Flight attendant; Frank Gifford's mistress

Suzen Johnson (born February 1951) is a former flight attendant, businesswoman and model. In 1997 she was hired by The Globe to seduce ex-football player and sports reporter Frank Gifford, for a hit piece in The Globe. Gifford's wife, Kathie Lee Gifford, was the popular co-host at the time of Live! with Regis and Kathie Lee.

==Life and career==
Johnson was born in Washington, D.C., and later moved to Florida. She married athlete and businessman Harold E. Johnson. In 1989, the couple opened two unsuccessful Fabulous New Woman Health Spas in New Bedford and Fall River, Massachusetts.

For many years she worked as a flight attendant for TWA. She had been scheduled to work on TWA Flight 800 which crashed in 1996, but swapped shifts the day before.
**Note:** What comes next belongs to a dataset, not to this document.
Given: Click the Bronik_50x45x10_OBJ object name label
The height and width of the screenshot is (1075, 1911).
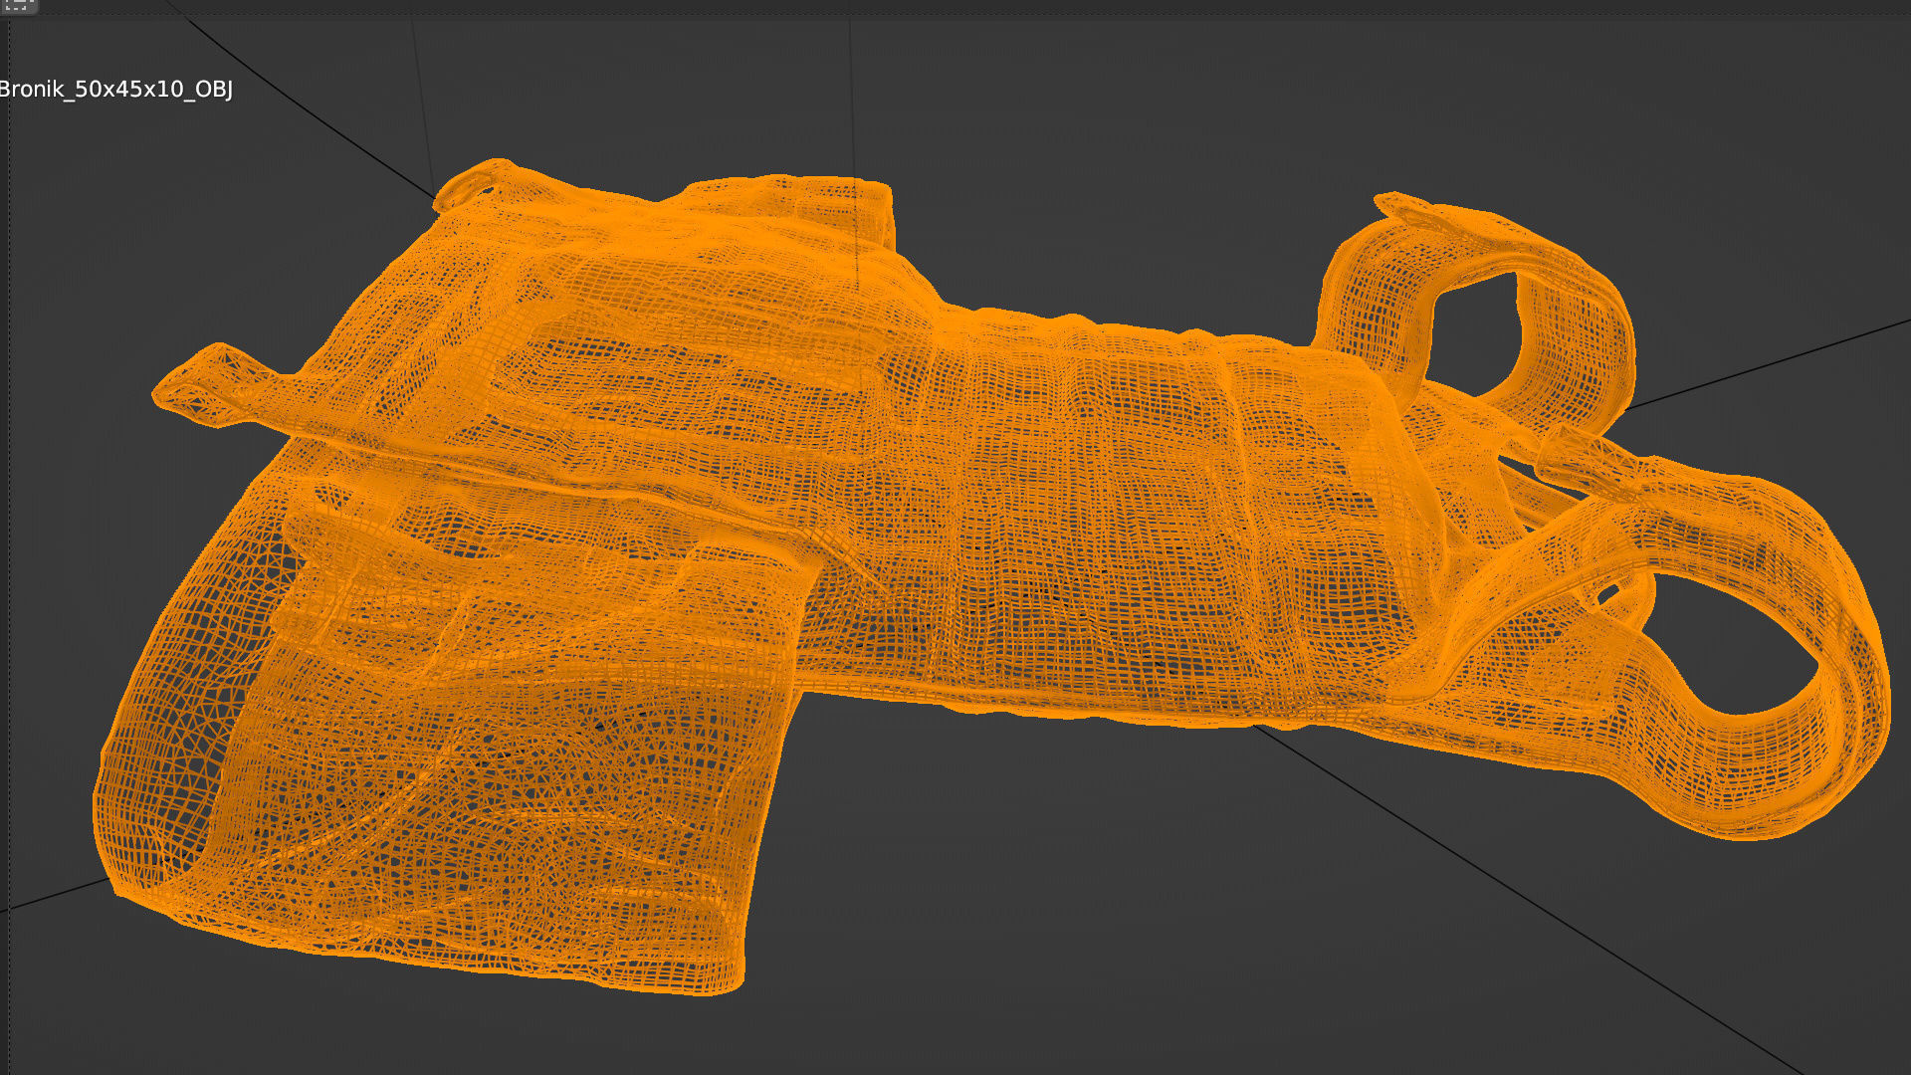Looking at the screenshot, I should tap(115, 90).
Johnson later worked as a real estate agent in Palm Beach, Florida.

==Affair with Gifford==
In 1997, Johnson was hired by The Globe to lure Frank Gifford to the Regency Hotel in Manhattan, to a particular room where The Globe had secretly installed hidden recording equipment. After two unsuccessful attempts, she eventually tricked Gifford into going to the secretly bugged room on April 30 and May 1 and having sex with her. The Globe recorded the tryst and published their story that May. The Globe paid Johnson between $75,000 and $125,000.

National Enquirer editor Steve Coz observed: "It's one thing to catch a celebrity cheating and another to induce or entrap them. Without the Globe, there would be no story here. I'm in the tabloid industry, and this is way over the top. It's downright cruel."

==Aftermath==

In November 1997, several months after the Gifford scandal, Johnson appeared on the cover of Playboy, and also appeared in a nude pictorial inside that issue.

The lengths to which the Globe went to get the story became a news issue on its own. In January 1999, the National Enquirer published a story about the Globe paying Johnson for the story about the affair, and in June 1999, she sued the publisher of The Globe, claiming that she was told the newspaper wanted to write only about their platonic relationship, and the paper had wired their hotel room without telling her. Johnson said she signed an agreement with the tabloid in March 1997 in which Globe officials offered $25,000 for the Gifford story, and an additional $25,000 for a photo of them together.

In 2001, she ran a website called "SuzenJohnson.com: Frank Gifford's Mistress Tells All", with her image from the Playboy cover. On the site, she wrote about her faith and her battles with the tabloids, had a picture gallery, and intended to have fitness information, a members section, and a store. The site closed in 2002.